== DATA FOR THIS EXERCISE ==
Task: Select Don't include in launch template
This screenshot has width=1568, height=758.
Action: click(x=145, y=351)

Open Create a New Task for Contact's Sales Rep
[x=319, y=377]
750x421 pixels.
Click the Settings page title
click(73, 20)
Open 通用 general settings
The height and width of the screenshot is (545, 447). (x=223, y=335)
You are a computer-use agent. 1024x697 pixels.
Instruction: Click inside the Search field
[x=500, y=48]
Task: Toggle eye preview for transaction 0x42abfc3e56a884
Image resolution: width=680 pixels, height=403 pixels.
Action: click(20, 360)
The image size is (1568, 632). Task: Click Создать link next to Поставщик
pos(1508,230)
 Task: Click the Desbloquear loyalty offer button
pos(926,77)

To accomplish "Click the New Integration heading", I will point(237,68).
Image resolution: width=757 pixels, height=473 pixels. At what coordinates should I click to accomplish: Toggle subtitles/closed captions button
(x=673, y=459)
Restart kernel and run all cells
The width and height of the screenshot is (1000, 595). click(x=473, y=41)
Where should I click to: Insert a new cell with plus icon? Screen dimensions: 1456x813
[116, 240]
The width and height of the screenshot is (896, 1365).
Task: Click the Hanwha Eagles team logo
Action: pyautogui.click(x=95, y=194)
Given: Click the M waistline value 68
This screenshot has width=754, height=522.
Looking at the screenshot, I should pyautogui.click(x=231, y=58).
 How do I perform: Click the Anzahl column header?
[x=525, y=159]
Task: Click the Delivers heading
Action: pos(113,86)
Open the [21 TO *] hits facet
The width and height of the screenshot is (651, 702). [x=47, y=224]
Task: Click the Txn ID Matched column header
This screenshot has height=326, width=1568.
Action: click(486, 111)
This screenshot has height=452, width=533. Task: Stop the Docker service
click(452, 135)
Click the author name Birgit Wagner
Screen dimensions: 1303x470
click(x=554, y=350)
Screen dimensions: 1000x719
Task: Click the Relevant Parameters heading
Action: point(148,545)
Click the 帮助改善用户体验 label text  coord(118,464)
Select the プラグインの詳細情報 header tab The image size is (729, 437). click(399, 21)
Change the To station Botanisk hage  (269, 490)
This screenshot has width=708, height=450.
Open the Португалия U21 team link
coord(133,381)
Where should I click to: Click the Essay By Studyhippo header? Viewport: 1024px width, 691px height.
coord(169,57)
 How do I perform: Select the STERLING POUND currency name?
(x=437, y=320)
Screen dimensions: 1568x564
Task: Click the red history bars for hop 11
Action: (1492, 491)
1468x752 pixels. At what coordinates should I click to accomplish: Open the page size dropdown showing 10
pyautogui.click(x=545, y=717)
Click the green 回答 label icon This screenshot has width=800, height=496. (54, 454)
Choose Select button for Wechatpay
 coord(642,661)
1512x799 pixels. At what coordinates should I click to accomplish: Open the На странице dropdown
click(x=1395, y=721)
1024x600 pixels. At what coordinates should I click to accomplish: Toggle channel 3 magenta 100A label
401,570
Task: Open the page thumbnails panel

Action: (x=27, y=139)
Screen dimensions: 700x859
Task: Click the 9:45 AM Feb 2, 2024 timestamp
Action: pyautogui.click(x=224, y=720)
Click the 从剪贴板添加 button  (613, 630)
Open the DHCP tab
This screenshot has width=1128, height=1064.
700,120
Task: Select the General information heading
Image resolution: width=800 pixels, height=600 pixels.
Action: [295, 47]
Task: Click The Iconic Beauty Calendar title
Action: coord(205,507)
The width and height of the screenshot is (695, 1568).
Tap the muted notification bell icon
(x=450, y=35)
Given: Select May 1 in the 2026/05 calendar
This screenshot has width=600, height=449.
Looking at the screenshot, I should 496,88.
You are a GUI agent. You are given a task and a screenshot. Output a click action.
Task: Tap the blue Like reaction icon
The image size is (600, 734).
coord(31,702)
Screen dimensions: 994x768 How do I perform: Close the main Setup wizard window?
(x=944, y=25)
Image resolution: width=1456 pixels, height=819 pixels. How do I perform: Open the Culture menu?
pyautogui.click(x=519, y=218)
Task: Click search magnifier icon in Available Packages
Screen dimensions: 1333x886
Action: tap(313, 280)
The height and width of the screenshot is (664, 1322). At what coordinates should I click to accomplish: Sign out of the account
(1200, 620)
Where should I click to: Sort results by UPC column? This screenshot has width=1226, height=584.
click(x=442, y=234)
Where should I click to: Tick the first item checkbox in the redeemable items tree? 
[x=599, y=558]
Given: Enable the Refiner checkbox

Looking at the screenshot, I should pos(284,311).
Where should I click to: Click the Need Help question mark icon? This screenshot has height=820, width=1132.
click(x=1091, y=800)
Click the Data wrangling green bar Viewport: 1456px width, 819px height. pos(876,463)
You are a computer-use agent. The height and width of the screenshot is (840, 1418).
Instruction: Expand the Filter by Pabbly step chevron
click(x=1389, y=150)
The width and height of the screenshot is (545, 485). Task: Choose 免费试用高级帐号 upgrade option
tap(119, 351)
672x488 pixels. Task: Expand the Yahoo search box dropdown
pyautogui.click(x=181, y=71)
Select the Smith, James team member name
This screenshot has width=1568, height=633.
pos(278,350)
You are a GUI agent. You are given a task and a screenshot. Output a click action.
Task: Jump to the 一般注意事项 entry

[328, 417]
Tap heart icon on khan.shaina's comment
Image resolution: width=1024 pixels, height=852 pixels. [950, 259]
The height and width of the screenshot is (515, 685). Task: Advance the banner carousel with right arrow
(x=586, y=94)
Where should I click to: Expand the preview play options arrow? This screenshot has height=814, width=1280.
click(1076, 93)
===
**AIM OF THE TASK**
The required result is a verbatim copy of all the entries.

**ANSWER TO THIS PROBLEM**
Task: Select Don't include in launch template
This screenshot has width=1568, height=758.
Action: click(x=145, y=351)

Open Create a New Task for Contact's Sales Rep
[x=319, y=377]
750x421 pixels.
Click the Settings page title
click(73, 20)
Open 通用 general settings
The height and width of the screenshot is (545, 447). (x=223, y=335)
You are a computer-use agent. 1024x697 pixels.
Instruction: Click inside the Search field
[x=500, y=48]
Task: Toggle eye preview for transaction 0x42abfc3e56a884
Image resolution: width=680 pixels, height=403 pixels.
Action: click(20, 360)
The image size is (1568, 632). Task: Click Создать link next to Поставщик
pos(1508,230)
 Task: Click the Desbloquear loyalty offer button
pos(926,77)

To accomplish "Click the New Integration heading", I will point(237,68).
Image resolution: width=757 pixels, height=473 pixels. At what coordinates should I click to accomplish: Toggle subtitles/closed captions button
(x=673, y=459)
Restart kernel and run all cells
The width and height of the screenshot is (1000, 595). click(x=473, y=41)
Where should I click to: Insert a new cell with plus icon? Screen dimensions: 1456x813
[116, 240]
The width and height of the screenshot is (896, 1365).
Task: Click the Hanwha Eagles team logo
Action: pyautogui.click(x=95, y=194)
Given: Click the M waistline value 68
This screenshot has width=754, height=522.
Looking at the screenshot, I should pyautogui.click(x=231, y=58).
 How do I perform: Click the Anzahl column header?
[x=525, y=159]
Task: Click the Delivers heading
Action: pos(113,86)
Open the [21 TO *] hits facet
The width and height of the screenshot is (651, 702). [x=47, y=224]
Task: Click the Txn ID Matched column header
This screenshot has height=326, width=1568.
Action: click(486, 111)
This screenshot has height=452, width=533. Task: Stop the Docker service
click(452, 135)
Click the author name Birgit Wagner
Screen dimensions: 1303x470
click(x=554, y=350)
Screen dimensions: 1000x719
Task: Click the Relevant Parameters heading
Action: point(148,545)
Click the 帮助改善用户体验 label text  coord(118,464)
Select the プラグインの詳細情報 header tab The image size is (729, 437). click(399, 21)
Change the To station Botanisk hage  (269, 490)
This screenshot has width=708, height=450.
Open the Португалия U21 team link
coord(133,381)
Where should I click to: Click the Essay By Studyhippo header? Viewport: 1024px width, 691px height.
coord(169,57)
 How do I perform: Select the STERLING POUND currency name?
(x=437, y=320)
Screen dimensions: 1568x564
Task: Click the red history bars for hop 11
Action: (1492, 491)
1468x752 pixels. At what coordinates should I click to accomplish: Open the page size dropdown showing 10
pyautogui.click(x=545, y=717)
Click the green 回答 label icon This screenshot has width=800, height=496. (54, 454)
Choose Select button for Wechatpay
 coord(642,661)
1512x799 pixels. At what coordinates should I click to accomplish: Open the На странице dropdown
click(x=1395, y=721)
1024x600 pixels. At what coordinates should I click to accomplish: Toggle channel 3 magenta 100A label
401,570
Task: Open the page thumbnails panel

Action: (x=27, y=139)
Screen dimensions: 700x859
Task: Click the 9:45 AM Feb 2, 2024 timestamp
Action: pyautogui.click(x=224, y=720)
Click the 从剪贴板添加 button  (613, 630)
Open the DHCP tab
This screenshot has width=1128, height=1064.
700,120
Task: Select the General information heading
Image resolution: width=800 pixels, height=600 pixels.
Action: [295, 47]
Task: Click The Iconic Beauty Calendar title
Action: coord(205,507)
The width and height of the screenshot is (695, 1568).
Tap the muted notification bell icon
(x=450, y=35)
Given: Select May 1 in the 2026/05 calendar
This screenshot has width=600, height=449.
Looking at the screenshot, I should 496,88.
You are a GUI agent. You are given a task and a screenshot. Output a click action.
Task: Tap the blue Like reaction icon
The image size is (600, 734).
coord(31,702)
Screen dimensions: 994x768 How do I perform: Close the main Setup wizard window?
(x=944, y=25)
Image resolution: width=1456 pixels, height=819 pixels. How do I perform: Open the Culture menu?
pyautogui.click(x=519, y=218)
Task: Click search magnifier icon in Available Packages
Screen dimensions: 1333x886
Action: tap(313, 280)
The height and width of the screenshot is (664, 1322). At what coordinates should I click to accomplish: Sign out of the account
(1200, 620)
Where should I click to: Sort results by UPC column? This screenshot has width=1226, height=584.
click(x=442, y=234)
Where should I click to: Tick the first item checkbox in the redeemable items tree? 
[x=599, y=558]
Given: Enable the Refiner checkbox

Looking at the screenshot, I should pos(284,311).
Where should I click to: Click the Need Help question mark icon? This screenshot has height=820, width=1132.
click(x=1091, y=800)
Click the Data wrangling green bar Viewport: 1456px width, 819px height. pos(876,463)
You are a computer-use agent. The height and width of the screenshot is (840, 1418).
Instruction: Expand the Filter by Pabbly step chevron
click(x=1389, y=150)
The width and height of the screenshot is (545, 485). Task: Choose 免费试用高级帐号 upgrade option
tap(119, 351)
672x488 pixels. Task: Expand the Yahoo search box dropdown
pyautogui.click(x=181, y=71)
Select the Smith, James team member name
This screenshot has width=1568, height=633.
pos(278,350)
You are a GUI agent. You are given a task and a screenshot. Output a click action.
Task: Jump to the 一般注意事项 entry

[328, 417]
Tap heart icon on khan.shaina's comment
Image resolution: width=1024 pixels, height=852 pixels. [950, 259]
The height and width of the screenshot is (515, 685). Task: Advance the banner carousel with right arrow
(x=586, y=94)
Where should I click to: Expand the preview play options arrow? This screenshot has height=814, width=1280.
click(1076, 93)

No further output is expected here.